Show every row below that contains the word "Paylaş", copied in full. Matching is case-sensitive.

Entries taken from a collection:
--- --- ---

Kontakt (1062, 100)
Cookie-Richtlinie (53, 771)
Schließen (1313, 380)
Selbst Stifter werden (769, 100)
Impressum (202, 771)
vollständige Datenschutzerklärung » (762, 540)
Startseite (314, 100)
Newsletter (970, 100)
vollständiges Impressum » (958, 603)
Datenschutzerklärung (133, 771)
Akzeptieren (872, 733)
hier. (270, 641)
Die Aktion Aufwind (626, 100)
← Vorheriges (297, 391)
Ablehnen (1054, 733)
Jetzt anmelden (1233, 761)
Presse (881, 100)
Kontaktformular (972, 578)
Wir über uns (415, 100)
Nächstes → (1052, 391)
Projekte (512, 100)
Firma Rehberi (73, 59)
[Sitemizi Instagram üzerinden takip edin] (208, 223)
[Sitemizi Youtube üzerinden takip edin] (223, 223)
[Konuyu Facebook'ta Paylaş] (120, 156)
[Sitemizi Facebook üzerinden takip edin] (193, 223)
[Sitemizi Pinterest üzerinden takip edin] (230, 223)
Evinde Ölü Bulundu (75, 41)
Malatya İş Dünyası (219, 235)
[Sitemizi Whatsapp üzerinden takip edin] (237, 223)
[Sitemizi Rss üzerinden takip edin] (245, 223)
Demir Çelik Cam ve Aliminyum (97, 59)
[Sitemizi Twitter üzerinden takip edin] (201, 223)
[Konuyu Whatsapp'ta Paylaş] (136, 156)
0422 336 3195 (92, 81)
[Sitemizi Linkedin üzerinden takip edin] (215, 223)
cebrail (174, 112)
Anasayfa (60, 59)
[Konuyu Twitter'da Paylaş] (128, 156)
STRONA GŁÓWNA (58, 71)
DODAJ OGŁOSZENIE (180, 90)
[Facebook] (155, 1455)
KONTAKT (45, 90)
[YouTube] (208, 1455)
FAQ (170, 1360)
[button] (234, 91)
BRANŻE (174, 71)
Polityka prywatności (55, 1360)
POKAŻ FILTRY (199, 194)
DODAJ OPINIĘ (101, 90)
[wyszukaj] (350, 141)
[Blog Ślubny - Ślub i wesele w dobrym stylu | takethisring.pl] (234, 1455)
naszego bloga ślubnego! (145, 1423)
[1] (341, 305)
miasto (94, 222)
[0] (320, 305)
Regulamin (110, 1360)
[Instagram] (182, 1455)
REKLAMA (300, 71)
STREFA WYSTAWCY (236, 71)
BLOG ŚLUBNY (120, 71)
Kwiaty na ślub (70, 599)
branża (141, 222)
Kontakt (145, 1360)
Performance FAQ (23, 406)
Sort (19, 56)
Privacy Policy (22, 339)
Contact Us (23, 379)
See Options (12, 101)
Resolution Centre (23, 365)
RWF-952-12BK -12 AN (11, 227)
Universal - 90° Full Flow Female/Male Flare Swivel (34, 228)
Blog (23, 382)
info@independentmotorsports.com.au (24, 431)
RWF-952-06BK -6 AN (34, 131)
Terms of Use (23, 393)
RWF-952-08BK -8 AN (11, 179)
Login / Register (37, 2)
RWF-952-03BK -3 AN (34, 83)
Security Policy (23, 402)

--- --- ---

Full output:
[Konuyu Facebook'ta Paylaş] (120, 156)
[Konuyu Whatsapp'ta Paylaş] (136, 156)
[Konuyu Twitter'da Paylaş] (128, 156)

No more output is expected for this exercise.